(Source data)

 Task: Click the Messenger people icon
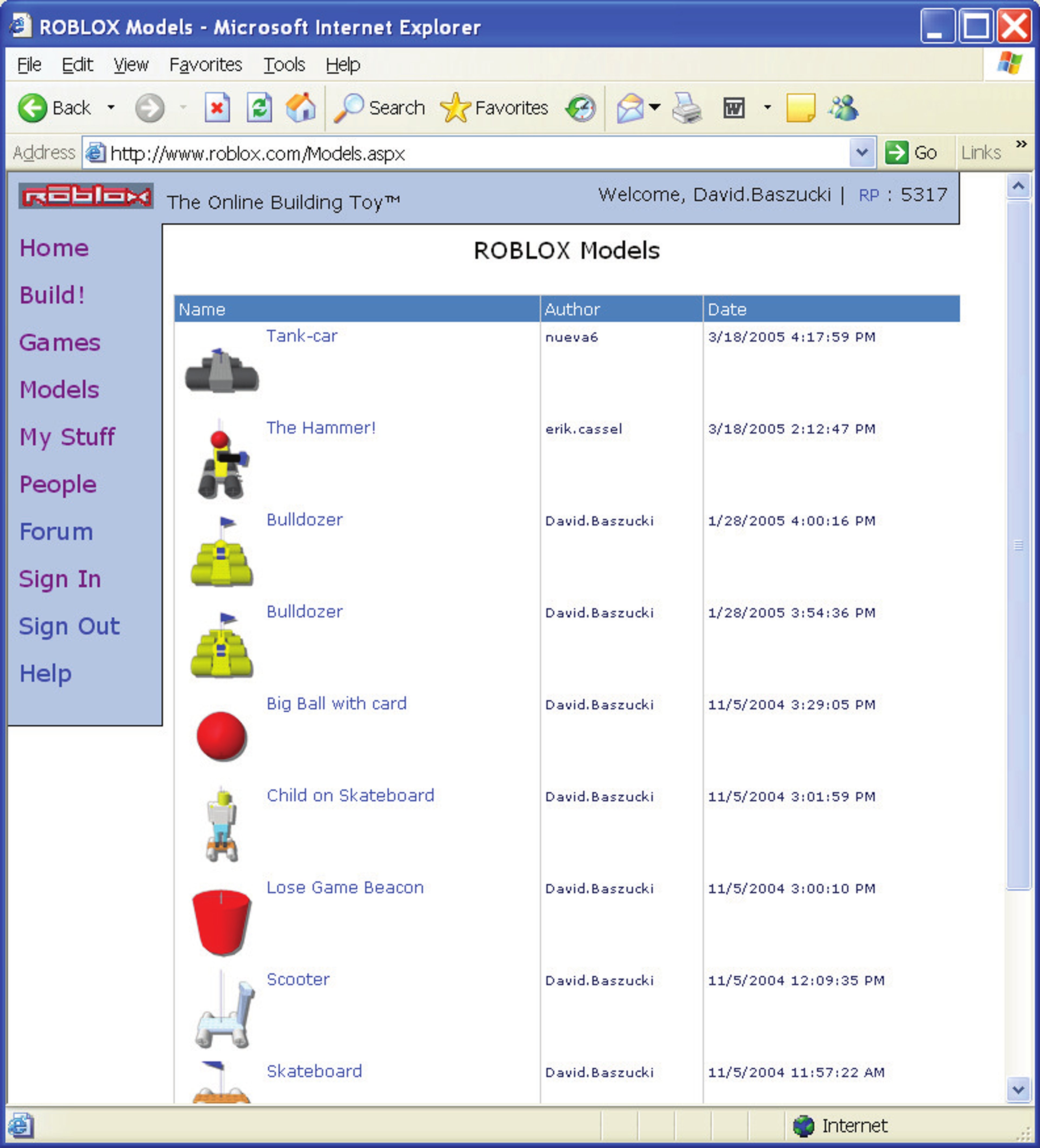844,108
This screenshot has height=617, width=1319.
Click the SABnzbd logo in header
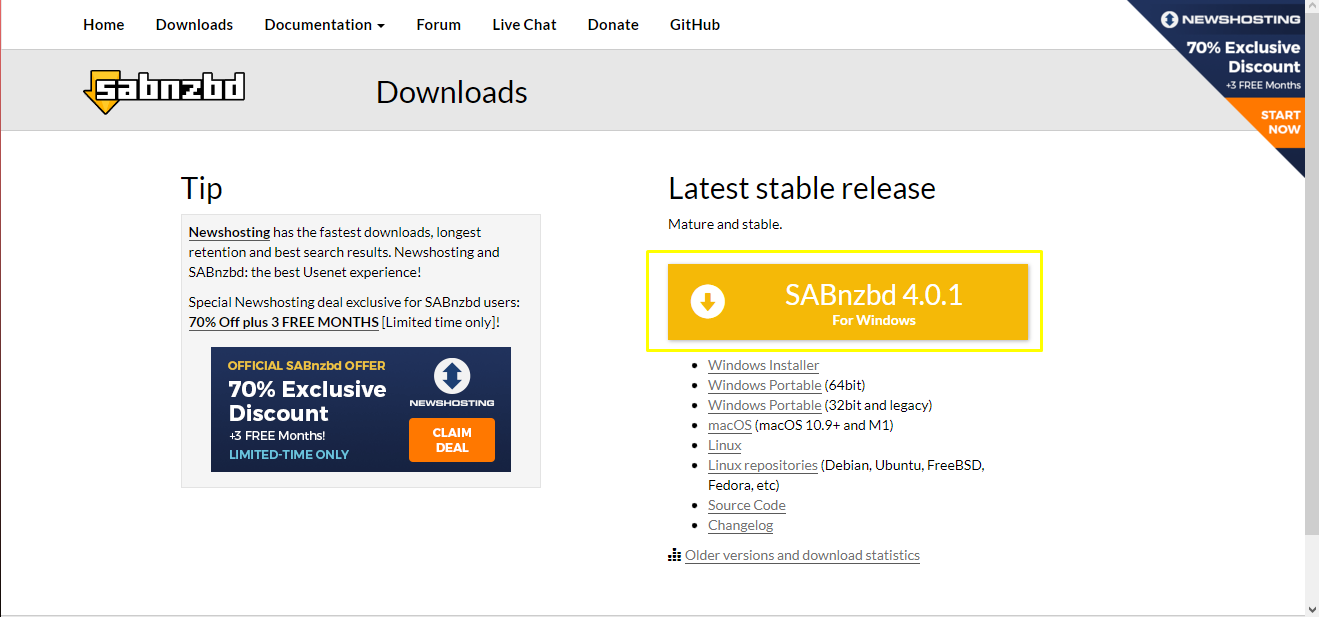(164, 91)
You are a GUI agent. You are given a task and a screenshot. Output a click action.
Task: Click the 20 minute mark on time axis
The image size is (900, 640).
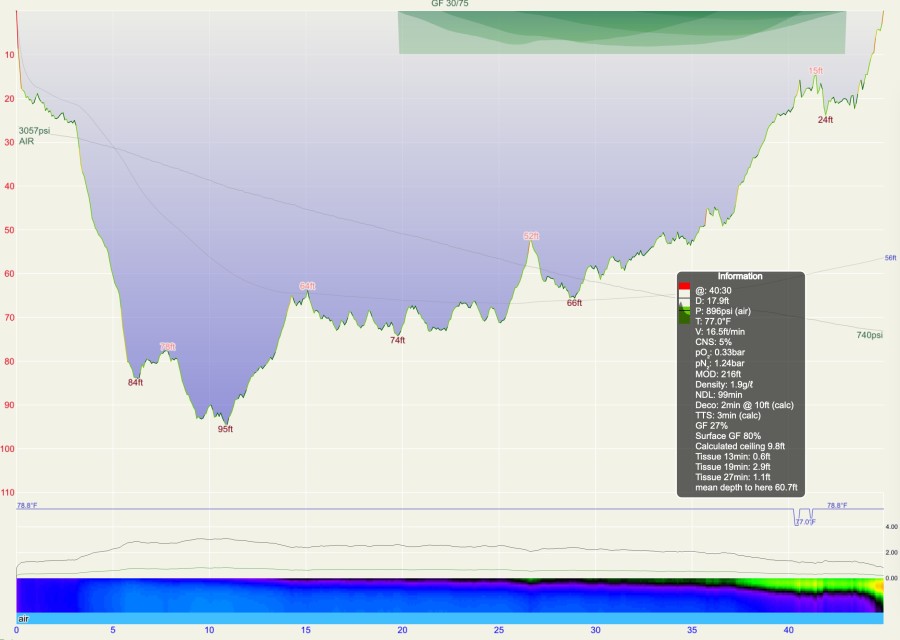point(402,631)
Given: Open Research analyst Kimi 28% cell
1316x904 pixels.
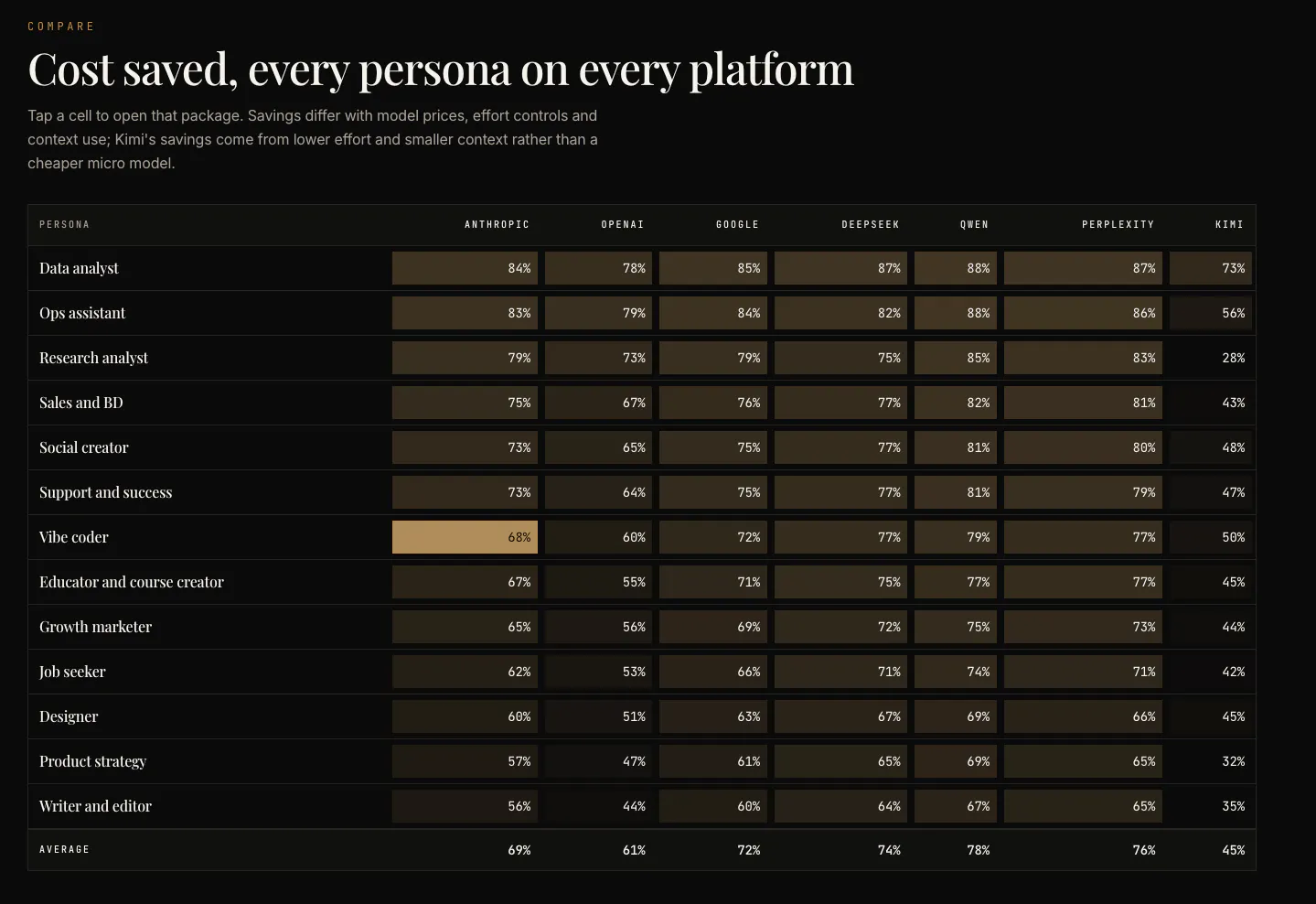Looking at the screenshot, I should 1211,358.
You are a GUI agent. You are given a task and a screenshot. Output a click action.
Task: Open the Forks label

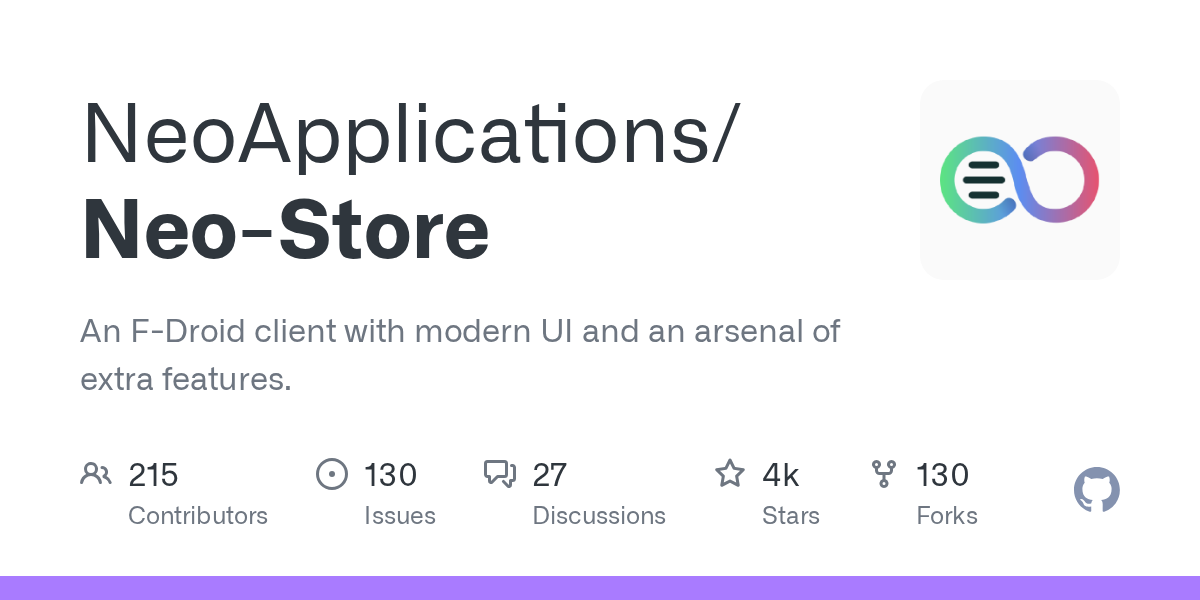pyautogui.click(x=946, y=516)
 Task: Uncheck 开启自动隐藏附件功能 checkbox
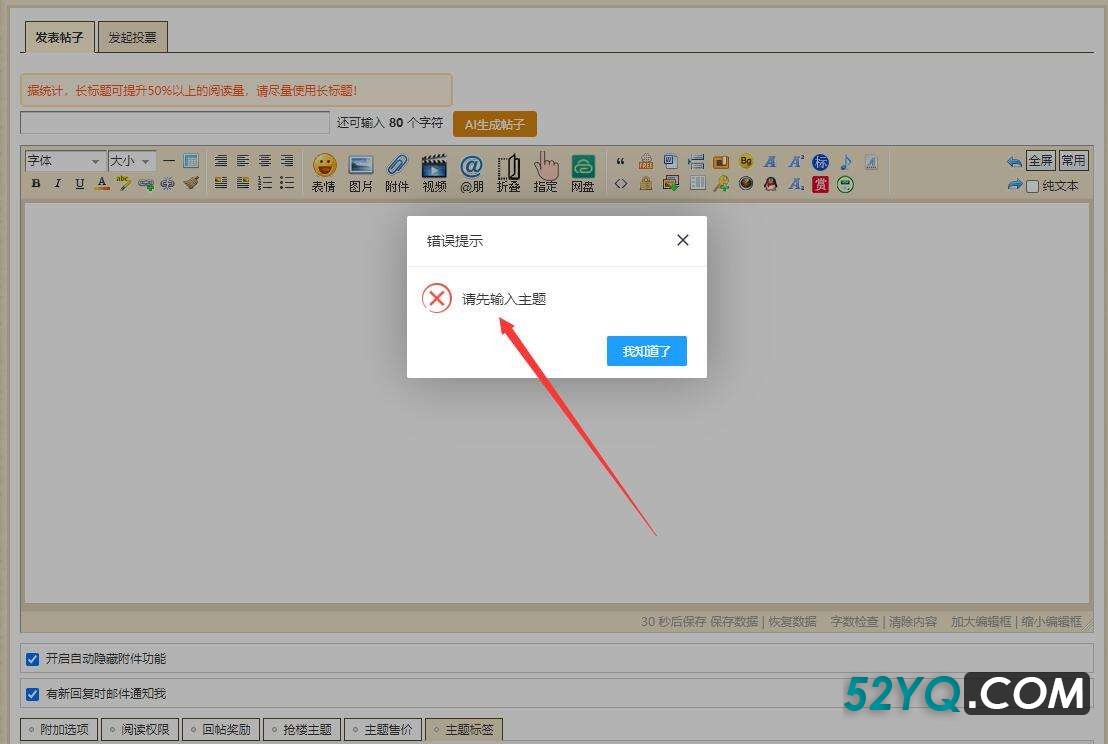(x=32, y=659)
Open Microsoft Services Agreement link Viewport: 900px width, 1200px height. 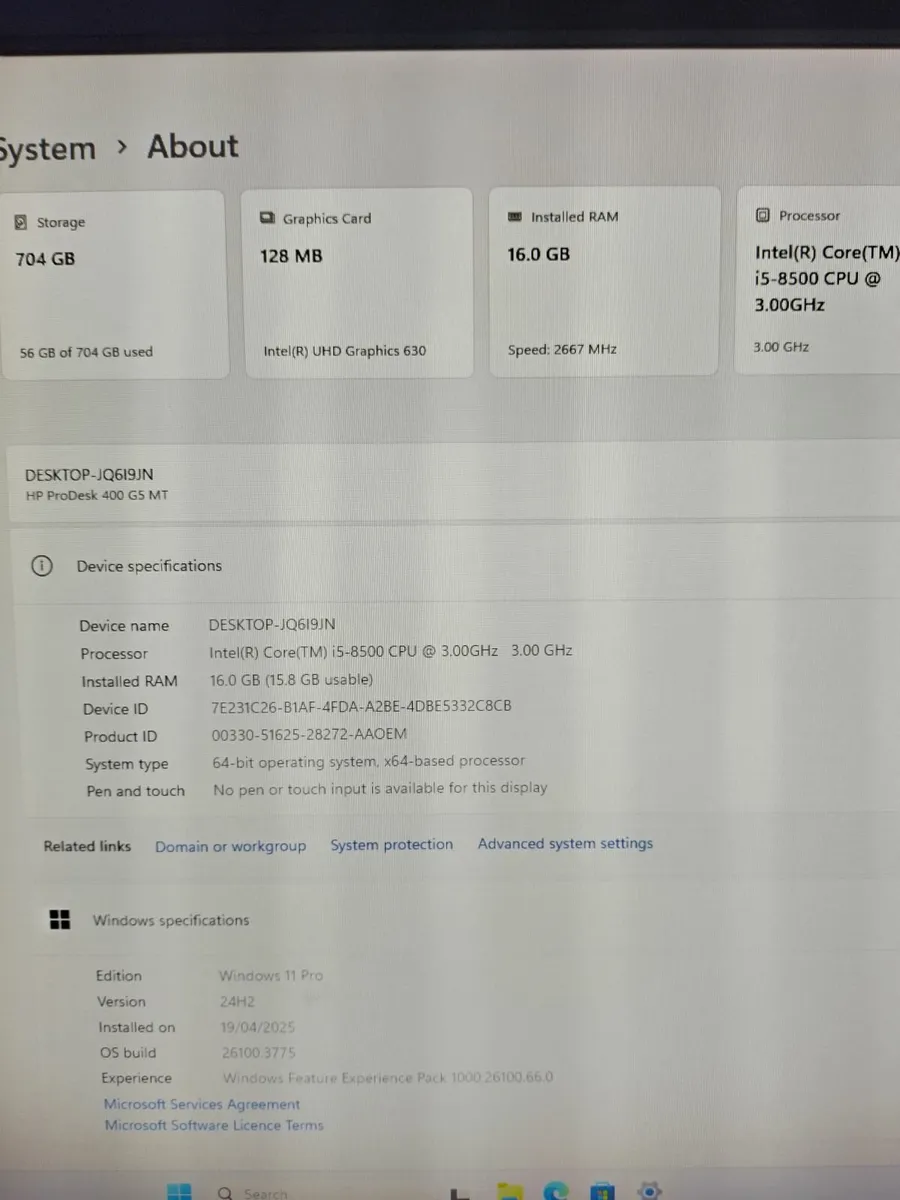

- What you will do -
Extract each line of the records verbatim, omitting the pictures from the output.

- Output of the task -
 Task: Click the Messenger people icon
844,108
This screenshot has height=617, width=1319.
Click the SABnzbd logo in header
(164, 91)
You are a GUI agent. You are given a task and a screenshot. Output a click action.
Task: Click the 20 minute mark on time axis
The image size is (900, 640).
point(402,631)
Given: Open Research analyst Kimi 28% cell
1316x904 pixels.
Looking at the screenshot, I should 1211,358.
You are a GUI agent. You are given a task and a screenshot. Output a click action.
Task: Open the Forks label

pyautogui.click(x=946, y=516)
 Task: Uncheck 开启自动隐藏附件功能 checkbox
(x=32, y=659)
Open Microsoft Services Agreement link Viewport: 900px width, 1200px height. 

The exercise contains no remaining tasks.